Neste mar de informação onde vivemos, por várias vezes me cruzei com a pergunta "sobre o que é que mudaste a tua posição recentemente?". No meu caso, foi a crença de que o estado é algo positivo, que nos beneficia.
Quando era adolescente comecei a deparar-me com informação que revelava as inúmeras falhas do "sistema" (como referido frequentemente no filme brasileiro tropa de elite). Influenciado pela rebeldia inata de qualquer adolescente, comecei a aperceber-me das inúmeras mentiras e desinformação a que estamos sujeitos. Estes dois fatores combinados contribuíram para um sentimento de cinismo e desprezo em relação ao estado.
Uma das minhas teorias defende que, enquanto seres humanos, estamos sempre a tentar resolver os problemas com os quais nos deparamos. O facto de agirmos para resolver esses problemas resulta, muitas vezes, na melhoria da situação presente. Porém surgem novas questões sobre as quais não ponderamos. O estado é um desses exemplos. O estado é o sistema que foi criado para resolver os principais problemas da sociedade. Porém, para serem identificados e corrigidos, estes problemas tiveram de ser generalizados. Desta forma, corrigiram-se os problemas maiores (os da sociedade como um todo). Ainda assim, estas soluções não consideraram, ou não foram suficientemente eficientes, para eliminar os problemas de toda a gente. Portanto, a solução de um problema grande, não corrige todos os problemas, por vezes até resulta na criação de novos problemas. Contudo, a questão principal, a maior, a mais importante, foi resolvida. Este é o jogo. Resolvemos o problema mais importante, mas vão surgir novos problemas, mas mais pequenos. E ao resolvermos esses problemas mais pequenos, vão surgir novos problemas, mas mais pequenos. Isto é o estado. O estado é este sistema do qual todos (pelo menos nos países desenvolvidos) tanto beneficiamos. Beneficiamos tanto que, a maior parte dessas coisas das quais beneficiamos nem as vemos como benefícios, mas como direitos. Por vezes, somos ingratos (uns mais que outros) relativamente a esta máquina que foi desenvolvida e aprimorada pelo tempo. Talvez porque o tempo fez com que certas pessoas e certos grupos tentassem corromper esta máquina. Alguns fizeram-no com sucesso. E por isso existe tanto desprezo e cinismo em relação ao estado. Algum é merecido. Mas a máquina ainda funciona. O estado ainda nos ajuda diariamente, independentemente das suas falhas. E por isso devemos estar gratos. Uma simples meditação sobre a nossa vida e conseguimos perceber isso. Isto se não estivermos cegos pela nossa ideologia.

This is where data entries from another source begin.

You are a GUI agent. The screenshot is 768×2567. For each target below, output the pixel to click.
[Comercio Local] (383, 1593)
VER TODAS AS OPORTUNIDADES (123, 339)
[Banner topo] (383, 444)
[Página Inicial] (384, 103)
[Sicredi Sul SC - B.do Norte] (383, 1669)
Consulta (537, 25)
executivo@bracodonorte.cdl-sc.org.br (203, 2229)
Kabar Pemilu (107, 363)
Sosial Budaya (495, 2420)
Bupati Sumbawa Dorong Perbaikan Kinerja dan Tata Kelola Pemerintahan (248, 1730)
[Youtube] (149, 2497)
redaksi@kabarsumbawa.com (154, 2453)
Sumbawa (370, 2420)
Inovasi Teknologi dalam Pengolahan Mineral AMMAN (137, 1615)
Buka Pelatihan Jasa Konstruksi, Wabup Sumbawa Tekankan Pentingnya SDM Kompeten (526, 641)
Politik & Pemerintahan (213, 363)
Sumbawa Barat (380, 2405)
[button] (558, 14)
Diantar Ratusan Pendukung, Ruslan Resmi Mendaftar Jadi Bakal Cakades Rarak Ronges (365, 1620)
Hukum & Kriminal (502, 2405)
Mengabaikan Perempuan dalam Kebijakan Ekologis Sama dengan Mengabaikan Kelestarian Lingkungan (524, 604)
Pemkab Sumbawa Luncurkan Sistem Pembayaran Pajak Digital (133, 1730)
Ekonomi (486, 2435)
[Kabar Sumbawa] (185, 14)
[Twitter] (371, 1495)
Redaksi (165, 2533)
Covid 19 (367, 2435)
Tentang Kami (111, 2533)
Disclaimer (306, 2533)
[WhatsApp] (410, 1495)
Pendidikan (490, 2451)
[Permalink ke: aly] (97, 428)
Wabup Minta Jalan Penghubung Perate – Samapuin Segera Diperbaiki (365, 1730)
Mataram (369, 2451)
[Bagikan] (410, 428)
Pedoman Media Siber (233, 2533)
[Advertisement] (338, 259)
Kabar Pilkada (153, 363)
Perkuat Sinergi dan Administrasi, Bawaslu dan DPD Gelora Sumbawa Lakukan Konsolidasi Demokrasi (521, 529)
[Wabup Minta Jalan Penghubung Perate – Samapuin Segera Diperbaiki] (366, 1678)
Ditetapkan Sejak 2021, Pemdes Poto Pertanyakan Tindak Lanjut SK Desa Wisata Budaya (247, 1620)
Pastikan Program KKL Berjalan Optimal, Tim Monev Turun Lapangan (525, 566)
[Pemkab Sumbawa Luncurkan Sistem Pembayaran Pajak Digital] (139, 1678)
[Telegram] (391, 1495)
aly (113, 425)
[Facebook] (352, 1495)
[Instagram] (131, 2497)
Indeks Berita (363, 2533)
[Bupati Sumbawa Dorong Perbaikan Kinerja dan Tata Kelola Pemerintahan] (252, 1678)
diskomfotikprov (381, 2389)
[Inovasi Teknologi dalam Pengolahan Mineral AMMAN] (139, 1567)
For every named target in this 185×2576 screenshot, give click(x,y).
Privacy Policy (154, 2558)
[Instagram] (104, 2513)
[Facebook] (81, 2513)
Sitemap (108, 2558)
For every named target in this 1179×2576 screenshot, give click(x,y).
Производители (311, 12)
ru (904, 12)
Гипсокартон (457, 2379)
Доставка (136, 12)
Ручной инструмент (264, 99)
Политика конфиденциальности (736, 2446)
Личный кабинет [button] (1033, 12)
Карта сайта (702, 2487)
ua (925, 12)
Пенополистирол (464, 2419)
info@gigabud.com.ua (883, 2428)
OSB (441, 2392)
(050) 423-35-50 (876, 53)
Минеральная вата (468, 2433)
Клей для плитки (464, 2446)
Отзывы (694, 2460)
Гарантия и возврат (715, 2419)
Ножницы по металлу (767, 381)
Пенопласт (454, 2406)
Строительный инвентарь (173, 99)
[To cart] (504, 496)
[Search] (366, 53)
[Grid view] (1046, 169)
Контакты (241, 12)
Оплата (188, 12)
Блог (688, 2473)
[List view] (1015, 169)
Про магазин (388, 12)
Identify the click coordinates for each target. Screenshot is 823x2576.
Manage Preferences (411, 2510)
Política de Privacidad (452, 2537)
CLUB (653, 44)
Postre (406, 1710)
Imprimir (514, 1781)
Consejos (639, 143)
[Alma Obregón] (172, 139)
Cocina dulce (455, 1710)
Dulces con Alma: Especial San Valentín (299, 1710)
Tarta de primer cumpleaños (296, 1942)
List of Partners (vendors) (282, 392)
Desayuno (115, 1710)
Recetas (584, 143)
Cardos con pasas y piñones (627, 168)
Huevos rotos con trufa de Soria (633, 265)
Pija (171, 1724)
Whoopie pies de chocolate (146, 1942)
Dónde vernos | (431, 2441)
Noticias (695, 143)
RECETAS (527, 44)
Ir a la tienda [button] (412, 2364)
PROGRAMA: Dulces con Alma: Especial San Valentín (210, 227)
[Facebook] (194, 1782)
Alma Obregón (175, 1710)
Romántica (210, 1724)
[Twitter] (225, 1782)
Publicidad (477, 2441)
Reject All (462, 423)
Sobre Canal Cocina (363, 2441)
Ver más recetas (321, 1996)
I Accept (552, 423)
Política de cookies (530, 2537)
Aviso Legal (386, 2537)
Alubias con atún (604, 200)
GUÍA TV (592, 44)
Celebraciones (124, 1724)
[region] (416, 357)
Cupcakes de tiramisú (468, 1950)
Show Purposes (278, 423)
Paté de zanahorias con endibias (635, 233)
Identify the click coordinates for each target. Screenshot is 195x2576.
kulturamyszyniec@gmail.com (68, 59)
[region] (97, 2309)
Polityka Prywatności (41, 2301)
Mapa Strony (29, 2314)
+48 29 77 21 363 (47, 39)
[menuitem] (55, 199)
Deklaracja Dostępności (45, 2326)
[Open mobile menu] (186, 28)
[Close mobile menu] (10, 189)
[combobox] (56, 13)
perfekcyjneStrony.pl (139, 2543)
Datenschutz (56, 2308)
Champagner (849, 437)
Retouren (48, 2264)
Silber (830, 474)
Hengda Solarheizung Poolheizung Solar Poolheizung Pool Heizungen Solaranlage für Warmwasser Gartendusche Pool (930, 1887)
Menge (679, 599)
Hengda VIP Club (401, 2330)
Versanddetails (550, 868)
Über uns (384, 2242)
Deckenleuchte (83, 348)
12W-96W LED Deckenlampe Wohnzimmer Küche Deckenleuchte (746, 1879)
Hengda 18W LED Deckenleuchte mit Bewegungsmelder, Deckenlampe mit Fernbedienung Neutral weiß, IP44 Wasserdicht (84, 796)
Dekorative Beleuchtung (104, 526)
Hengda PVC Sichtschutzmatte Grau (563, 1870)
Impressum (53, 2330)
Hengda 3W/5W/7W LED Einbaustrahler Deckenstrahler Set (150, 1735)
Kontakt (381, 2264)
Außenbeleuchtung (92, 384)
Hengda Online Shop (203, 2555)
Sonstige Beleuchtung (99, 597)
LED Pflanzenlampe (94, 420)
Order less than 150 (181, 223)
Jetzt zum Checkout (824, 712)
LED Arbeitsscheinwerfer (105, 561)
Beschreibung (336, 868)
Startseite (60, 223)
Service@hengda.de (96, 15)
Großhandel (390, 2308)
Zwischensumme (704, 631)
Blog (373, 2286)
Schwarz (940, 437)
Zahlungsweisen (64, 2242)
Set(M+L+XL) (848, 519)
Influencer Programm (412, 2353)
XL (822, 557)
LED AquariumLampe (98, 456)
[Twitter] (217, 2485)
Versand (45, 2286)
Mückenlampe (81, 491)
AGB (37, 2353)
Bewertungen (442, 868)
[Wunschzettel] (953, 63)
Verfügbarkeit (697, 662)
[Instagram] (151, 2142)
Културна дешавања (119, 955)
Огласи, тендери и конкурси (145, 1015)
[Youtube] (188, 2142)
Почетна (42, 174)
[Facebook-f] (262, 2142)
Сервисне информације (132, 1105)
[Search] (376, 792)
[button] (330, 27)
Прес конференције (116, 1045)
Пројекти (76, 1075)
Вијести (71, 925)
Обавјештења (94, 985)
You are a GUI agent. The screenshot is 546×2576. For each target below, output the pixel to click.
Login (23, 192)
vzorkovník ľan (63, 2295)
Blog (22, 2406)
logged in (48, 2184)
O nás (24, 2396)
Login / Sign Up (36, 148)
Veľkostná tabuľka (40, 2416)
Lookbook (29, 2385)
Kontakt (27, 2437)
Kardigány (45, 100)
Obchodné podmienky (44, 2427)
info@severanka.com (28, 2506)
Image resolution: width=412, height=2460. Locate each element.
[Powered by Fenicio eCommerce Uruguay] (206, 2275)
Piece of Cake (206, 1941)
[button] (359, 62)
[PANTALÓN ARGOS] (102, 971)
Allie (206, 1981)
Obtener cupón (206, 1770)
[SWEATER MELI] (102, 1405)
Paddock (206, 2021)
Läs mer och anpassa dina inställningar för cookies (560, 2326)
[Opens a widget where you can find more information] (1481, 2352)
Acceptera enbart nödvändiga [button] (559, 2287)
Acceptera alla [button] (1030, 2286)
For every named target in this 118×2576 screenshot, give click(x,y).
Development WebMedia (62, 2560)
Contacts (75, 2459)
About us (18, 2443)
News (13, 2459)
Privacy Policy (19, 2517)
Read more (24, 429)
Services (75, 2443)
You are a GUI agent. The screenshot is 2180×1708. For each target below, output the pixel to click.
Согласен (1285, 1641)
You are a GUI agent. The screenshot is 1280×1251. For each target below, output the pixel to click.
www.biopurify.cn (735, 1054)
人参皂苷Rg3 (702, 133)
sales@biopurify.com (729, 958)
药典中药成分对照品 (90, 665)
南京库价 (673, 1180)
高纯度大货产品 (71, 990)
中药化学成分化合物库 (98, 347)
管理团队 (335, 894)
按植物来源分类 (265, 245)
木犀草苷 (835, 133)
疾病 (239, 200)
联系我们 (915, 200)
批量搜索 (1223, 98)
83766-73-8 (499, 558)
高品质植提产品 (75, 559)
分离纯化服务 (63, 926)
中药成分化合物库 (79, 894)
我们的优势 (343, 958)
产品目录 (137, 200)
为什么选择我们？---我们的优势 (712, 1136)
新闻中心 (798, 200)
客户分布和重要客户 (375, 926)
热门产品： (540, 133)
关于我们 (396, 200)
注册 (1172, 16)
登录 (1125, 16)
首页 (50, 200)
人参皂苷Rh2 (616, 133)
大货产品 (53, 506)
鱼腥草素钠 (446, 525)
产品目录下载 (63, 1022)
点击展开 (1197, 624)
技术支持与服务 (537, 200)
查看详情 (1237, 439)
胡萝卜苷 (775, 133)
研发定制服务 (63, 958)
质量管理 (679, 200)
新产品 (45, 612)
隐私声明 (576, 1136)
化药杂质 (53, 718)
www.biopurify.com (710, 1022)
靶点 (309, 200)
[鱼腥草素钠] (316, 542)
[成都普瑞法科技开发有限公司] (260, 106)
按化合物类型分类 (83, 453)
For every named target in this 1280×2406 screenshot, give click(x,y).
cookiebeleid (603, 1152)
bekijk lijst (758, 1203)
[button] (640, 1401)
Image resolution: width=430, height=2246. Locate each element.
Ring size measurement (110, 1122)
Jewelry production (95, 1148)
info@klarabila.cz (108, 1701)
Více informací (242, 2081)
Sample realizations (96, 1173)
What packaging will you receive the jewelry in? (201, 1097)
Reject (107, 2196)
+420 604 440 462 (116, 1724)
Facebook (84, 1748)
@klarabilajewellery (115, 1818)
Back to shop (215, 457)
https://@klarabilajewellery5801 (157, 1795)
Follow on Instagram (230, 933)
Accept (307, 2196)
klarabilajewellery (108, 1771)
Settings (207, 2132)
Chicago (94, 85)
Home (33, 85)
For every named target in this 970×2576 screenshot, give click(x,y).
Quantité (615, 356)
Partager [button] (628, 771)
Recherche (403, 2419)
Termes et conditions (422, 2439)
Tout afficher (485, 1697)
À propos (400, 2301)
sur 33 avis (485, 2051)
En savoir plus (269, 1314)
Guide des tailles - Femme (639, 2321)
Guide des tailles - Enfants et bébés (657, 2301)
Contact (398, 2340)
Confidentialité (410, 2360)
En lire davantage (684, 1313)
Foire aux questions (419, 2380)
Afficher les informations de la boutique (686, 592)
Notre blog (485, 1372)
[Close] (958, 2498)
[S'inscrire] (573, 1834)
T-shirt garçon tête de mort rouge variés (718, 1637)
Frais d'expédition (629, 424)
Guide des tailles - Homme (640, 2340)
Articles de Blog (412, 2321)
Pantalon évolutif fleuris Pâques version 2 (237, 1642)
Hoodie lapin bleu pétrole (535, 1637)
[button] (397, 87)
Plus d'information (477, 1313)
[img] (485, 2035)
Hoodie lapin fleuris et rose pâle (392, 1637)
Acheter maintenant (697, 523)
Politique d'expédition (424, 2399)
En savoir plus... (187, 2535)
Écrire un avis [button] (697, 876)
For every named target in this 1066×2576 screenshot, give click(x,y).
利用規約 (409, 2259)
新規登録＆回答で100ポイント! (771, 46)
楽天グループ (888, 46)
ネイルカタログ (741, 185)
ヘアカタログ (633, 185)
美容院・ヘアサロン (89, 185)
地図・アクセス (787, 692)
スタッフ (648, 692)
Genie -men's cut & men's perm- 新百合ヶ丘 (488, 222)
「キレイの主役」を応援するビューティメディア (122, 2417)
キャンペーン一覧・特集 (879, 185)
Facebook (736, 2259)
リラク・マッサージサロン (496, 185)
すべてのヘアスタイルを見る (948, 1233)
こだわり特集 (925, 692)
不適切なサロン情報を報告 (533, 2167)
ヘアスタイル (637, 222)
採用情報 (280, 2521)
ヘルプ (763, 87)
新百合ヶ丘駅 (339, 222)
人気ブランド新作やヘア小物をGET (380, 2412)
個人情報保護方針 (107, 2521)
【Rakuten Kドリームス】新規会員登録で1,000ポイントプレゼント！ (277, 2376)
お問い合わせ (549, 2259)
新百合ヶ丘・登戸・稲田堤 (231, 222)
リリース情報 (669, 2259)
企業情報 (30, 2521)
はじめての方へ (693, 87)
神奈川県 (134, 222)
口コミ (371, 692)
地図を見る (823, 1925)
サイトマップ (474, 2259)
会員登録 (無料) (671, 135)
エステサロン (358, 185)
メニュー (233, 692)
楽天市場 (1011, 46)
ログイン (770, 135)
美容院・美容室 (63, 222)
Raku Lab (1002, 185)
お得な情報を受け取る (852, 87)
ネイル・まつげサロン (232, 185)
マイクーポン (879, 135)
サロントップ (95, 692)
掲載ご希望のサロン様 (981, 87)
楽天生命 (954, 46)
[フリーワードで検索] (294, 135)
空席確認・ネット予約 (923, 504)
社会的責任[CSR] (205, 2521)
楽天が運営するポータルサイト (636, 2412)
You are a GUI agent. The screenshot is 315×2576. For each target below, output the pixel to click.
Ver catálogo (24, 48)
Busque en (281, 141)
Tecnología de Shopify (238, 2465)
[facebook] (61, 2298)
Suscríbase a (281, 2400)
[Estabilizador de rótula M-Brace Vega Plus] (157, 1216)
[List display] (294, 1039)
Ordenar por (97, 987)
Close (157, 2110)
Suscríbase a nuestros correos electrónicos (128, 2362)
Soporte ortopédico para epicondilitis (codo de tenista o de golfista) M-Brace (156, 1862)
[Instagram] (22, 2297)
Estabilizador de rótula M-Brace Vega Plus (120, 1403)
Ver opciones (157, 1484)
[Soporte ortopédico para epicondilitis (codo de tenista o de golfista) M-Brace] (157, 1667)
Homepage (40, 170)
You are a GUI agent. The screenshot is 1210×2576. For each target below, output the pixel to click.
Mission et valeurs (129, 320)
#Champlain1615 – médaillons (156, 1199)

A leitura deste livro do Jordan Peterson ajudou-me a meditar mais sobre algumas questões anteriormente apresentadas e a fortalecer algumas dessas ideias. Nomeadamente, as reflexões sobre a tradição, o conhecimento e as estruturas que são moldados pelas pessoas e pela história ao longo do tempo, foram especialmente importantes. Estes processos longitudinais são extremamente complexos e o facto de resistirem ao tempo e às dificuldades, continuando a provar a sua utilidade tendem a demonstrar a sua validade. Tal como o autor menciona, os erros saltam à vista e por isso é fácil reparar neles. Ainda assim, porque não desenvolver também a capacidade de apreciar a história e aquilo que nos deixado? Principalmente as pequenas coisas, que fazem parte do nosso dia a dia, que à primeira vista nem reparamos nelas.